/---

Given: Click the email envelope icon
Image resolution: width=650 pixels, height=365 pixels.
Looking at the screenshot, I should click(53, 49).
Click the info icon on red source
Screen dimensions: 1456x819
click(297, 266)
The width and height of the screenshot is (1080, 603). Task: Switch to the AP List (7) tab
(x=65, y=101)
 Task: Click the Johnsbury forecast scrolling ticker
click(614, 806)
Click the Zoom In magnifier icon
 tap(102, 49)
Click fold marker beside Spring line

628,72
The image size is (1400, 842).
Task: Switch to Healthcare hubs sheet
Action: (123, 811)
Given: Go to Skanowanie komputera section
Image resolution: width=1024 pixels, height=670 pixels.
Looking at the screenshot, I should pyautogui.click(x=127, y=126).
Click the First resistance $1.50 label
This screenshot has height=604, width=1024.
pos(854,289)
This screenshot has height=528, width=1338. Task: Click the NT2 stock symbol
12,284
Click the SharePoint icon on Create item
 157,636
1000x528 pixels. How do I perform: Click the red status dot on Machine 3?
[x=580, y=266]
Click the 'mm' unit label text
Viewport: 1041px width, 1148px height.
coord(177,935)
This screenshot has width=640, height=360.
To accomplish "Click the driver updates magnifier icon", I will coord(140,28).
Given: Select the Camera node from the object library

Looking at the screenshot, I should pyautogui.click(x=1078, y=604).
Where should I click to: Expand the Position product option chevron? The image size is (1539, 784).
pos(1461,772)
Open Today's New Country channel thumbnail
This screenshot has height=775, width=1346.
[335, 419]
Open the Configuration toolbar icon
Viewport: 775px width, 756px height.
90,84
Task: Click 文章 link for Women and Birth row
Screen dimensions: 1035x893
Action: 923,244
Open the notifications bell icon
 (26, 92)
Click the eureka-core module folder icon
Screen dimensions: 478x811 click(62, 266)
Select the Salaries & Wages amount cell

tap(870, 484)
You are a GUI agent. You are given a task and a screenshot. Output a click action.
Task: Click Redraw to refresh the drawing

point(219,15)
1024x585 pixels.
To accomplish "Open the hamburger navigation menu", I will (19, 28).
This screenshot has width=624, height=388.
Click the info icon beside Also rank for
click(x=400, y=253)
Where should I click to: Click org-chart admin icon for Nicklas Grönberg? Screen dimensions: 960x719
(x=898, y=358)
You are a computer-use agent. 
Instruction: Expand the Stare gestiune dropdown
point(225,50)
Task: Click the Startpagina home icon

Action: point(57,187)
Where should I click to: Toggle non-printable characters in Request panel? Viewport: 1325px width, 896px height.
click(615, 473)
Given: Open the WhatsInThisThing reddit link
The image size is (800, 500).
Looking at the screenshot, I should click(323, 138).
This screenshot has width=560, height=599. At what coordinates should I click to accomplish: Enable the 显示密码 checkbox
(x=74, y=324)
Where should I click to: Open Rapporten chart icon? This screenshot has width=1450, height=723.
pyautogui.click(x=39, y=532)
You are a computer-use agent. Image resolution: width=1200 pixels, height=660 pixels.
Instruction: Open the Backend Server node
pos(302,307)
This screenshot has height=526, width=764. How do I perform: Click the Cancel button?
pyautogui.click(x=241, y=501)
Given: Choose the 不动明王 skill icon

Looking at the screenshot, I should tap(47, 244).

\---

#### Work request:
Without altering a single word, repeat the material.

#### Reply:
Given: Click the email envelope icon
Image resolution: width=650 pixels, height=365 pixels.
Looking at the screenshot, I should click(53, 49).
Click the info icon on red source
Screen dimensions: 1456x819
click(297, 266)
The width and height of the screenshot is (1080, 603). Task: Switch to the AP List (7) tab
(x=65, y=101)
 Task: Click the Johnsbury forecast scrolling ticker
click(614, 806)
Click the Zoom In magnifier icon
 tap(102, 49)
Click fold marker beside Spring line

628,72
The image size is (1400, 842).
Task: Switch to Healthcare hubs sheet
Action: (123, 811)
Given: Go to Skanowanie komputera section
Image resolution: width=1024 pixels, height=670 pixels.
Looking at the screenshot, I should pyautogui.click(x=127, y=126).
Click the First resistance $1.50 label
This screenshot has height=604, width=1024.
pos(854,289)
This screenshot has height=528, width=1338. Task: Click the NT2 stock symbol
12,284
Click the SharePoint icon on Create item
 157,636
1000x528 pixels. How do I perform: Click the red status dot on Machine 3?
[x=580, y=266]
Click the 'mm' unit label text
Viewport: 1041px width, 1148px height.
coord(177,935)
This screenshot has width=640, height=360.
To accomplish "Click the driver updates magnifier icon", I will coord(140,28).
Given: Select the Camera node from the object library

Looking at the screenshot, I should pyautogui.click(x=1078, y=604).
Where should I click to: Expand the Position product option chevron? The image size is (1539, 784).
pos(1461,772)
Open Today's New Country channel thumbnail
This screenshot has height=775, width=1346.
[335, 419]
Open the Configuration toolbar icon
Viewport: 775px width, 756px height.
90,84
Task: Click 文章 link for Women and Birth row
Screen dimensions: 1035x893
Action: 923,244
Open the notifications bell icon
 (26, 92)
Click the eureka-core module folder icon
Screen dimensions: 478x811 click(62, 266)
Select the Salaries & Wages amount cell

tap(870, 484)
You are a GUI agent. You are given a task and a screenshot. Output a click action.
Task: Click Redraw to refresh the drawing

point(219,15)
1024x585 pixels.
To accomplish "Open the hamburger navigation menu", I will (19, 28).
This screenshot has width=624, height=388.
Click the info icon beside Also rank for
click(x=400, y=253)
Where should I click to: Click org-chart admin icon for Nicklas Grönberg? Screen dimensions: 960x719
(x=898, y=358)
You are a computer-use agent. 
Instruction: Expand the Stare gestiune dropdown
point(225,50)
Task: Click the Startpagina home icon

Action: point(57,187)
Where should I click to: Toggle non-printable characters in Request panel? Viewport: 1325px width, 896px height.
click(615, 473)
Given: Open the WhatsInThisThing reddit link
The image size is (800, 500).
Looking at the screenshot, I should click(323, 138).
This screenshot has width=560, height=599. At what coordinates should I click to accomplish: Enable the 显示密码 checkbox
(x=74, y=324)
Where should I click to: Open Rapporten chart icon? This screenshot has width=1450, height=723.
pyautogui.click(x=39, y=532)
You are a computer-use agent. Image resolution: width=1200 pixels, height=660 pixels.
Instruction: Open the Backend Server node
pos(302,307)
This screenshot has height=526, width=764. How do I perform: Click the Cancel button?
pyautogui.click(x=241, y=501)
Given: Choose the 不动明王 skill icon

Looking at the screenshot, I should tap(47, 244).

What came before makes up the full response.